Making Sense of the Decision to Start Marcus Stroman Over Francisco Liriano
Since the Blue Jays burned through their most coveted starters over the weekend, they were left with only limited options for who would start the Wild Card game: Marcus Stroman on regular rest, Francisco Liriano on extra rest or Marco Estrada on short rest.
If given the choice, Marcus Stroman may not have been my decision, but I can definitely see how the Blue Jays arrived at that decision. While the numbers dictated that the lefty Liriano should start against an Orioles lineup which struggled against left-handers this season, it wasn’t solely a numbers based decision.
It Keeps Liriano in the Bullpen as a Mid-to-late Game Reliever
It’s no secret that the Blue Jays haven’t had a viable left-handed reliever for most of the season. The roller coaster season of Brett Cecil coupled with the lack of a second lefty has often handcuffed the Blue Jays.
As much sense as it makes to start Francisco Liriano out of the gate against the Orioles, it might serve the Blue Jays better to hold him back for those mid-to-late game situations. If things start to go south for Stroman, Liriano could be the “break in case of emergency” reliever.
And with the memory of that go-ahead home run by Hyun Soo Kim fresh in their minds, surely the Blue Jays don’t want to be in a late-game situation where they don’t have a reliable lefty out of the bullpen.
Better to save Francisco Liriano for later to help play match-ups rather than burn him for four or five innings out of the gate and then try to figure out how to weave around the Orioles’ left-handers with only Brett Cecil left in the bullpen.
With Chris Davis, Matt Wieters, Pedro Alvarez, Michael Bourn, Hyun Soo Kim and Ryan Flaherty as left-handed batters for the Orioles, the Blue Jays need a southpaw to neutralize the Orioles’ lefties; preferably one who can throw multiple innings.
That sounds like Francisco Liriano to me.
The Familiarity Factor
This is the most subjective reason of all, but I think there may be a fair of the unknown with starting Francisco Liriano in a winner-take-all game. With Marcus Stroman, at least John Gibbons has seen what Stroman’s capable in an elimination game.
The coaching staff is familiar Marcus Stroman’s warning signs; they may not be privy to knowing when Francisco Liriano is about to go off the rails.

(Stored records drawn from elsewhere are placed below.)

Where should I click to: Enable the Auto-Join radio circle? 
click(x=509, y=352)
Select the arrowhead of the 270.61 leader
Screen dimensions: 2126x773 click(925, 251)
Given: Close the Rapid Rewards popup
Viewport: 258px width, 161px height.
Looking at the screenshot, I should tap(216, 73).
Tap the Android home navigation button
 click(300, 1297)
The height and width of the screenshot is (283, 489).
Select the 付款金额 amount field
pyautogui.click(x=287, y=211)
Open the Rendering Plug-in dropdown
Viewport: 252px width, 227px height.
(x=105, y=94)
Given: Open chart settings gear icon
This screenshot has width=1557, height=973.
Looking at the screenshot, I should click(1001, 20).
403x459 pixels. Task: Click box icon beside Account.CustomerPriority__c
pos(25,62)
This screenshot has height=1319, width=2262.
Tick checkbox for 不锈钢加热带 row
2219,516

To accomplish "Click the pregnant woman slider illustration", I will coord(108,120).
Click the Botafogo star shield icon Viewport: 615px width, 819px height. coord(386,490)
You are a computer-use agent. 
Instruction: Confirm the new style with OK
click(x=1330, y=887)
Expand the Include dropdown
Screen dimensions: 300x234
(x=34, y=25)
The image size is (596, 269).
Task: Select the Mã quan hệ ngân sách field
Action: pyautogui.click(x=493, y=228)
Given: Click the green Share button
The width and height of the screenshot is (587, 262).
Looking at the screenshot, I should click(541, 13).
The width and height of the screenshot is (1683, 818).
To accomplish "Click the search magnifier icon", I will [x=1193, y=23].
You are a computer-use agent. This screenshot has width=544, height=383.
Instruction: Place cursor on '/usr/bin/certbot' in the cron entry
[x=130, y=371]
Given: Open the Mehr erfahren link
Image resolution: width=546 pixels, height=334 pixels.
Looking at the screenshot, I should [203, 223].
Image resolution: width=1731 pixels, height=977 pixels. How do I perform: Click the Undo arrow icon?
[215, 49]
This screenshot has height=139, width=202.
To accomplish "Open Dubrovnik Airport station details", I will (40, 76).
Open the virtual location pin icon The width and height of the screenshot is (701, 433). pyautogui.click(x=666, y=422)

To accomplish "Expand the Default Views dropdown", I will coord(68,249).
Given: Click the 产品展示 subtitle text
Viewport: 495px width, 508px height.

There seems to be a loyalty factor with Marcus Stroman; a pitcher who’s been there and done it last year in the playoffs. But Francisco Liriano just came into the organization at the trade deadline. Even Ross Atkins himself shared this sentiment:
“Marcus has been on this team from day one and Francisco wasn’t. You can imagine what that pressure would be for someone like Francisco where the entire season hangs on one game. Just the fact that Marcus has been s part of this all year seemed to edge him slightly out ahead.”
Stroman Has Gone Deeper Into Games
Although Marcus Stroman has experienced an up-and-down season, on average, he’s pitched deeper into games than Francisco Liriano. Stroman averaged 6.4 innings per start this year compared to Liriano’s 5.9 innings.
Liriano certainly has the upper hand in terms of quality of starts, but Stroman has thrown at least six innings in 11 of his past 13 starts. At most, Liriano has been a six-and-split starting pitcher for the Blue Jays.
Stroman Could Save the Bullpen
This is kind of a continuation of the prior reason, but if ever there was a time for a Blue Jays starting pitcher to pick up their first complete game of the season, today would be it – and Marcus Stroman would be the guy to do it.
The Blue Jays’ bullpen has been heavily taxed as of late, and if given the choice, I’m sure John Gibbons would prefer to skip middle-relief altogether and give the ball to Roberto Osuna to close things out.
If Francisco Liriano were to start the Wild Card game, regardless of how well he throws, it’s highly unlikely he pitches beyond the seventh inning. Marcus Stroman on the other hand, has the shown the ability to throw into the seventh and eighth inning.
Third Time Through the Order
The third time through the order is a razor’s edge, but especially for Marcus Stroman and Francisco Liriano. Surprisingly, Stroman’s numbers third time through the order are slightly better than Liriano’s.
|3rd PA in G||G||PA||AB||R||H||2B||3B||HR||BB||SO||SO/W||BA||OBP||SLG||OPS|
Neither of these splits are great, but if you had to let one of these guys go into the fifth or sixth inning, I would give the slight edge to Marcus Stroman here. It’s a dangerous game no matter which starter you choose, but Stroman might be the slightly safer bet.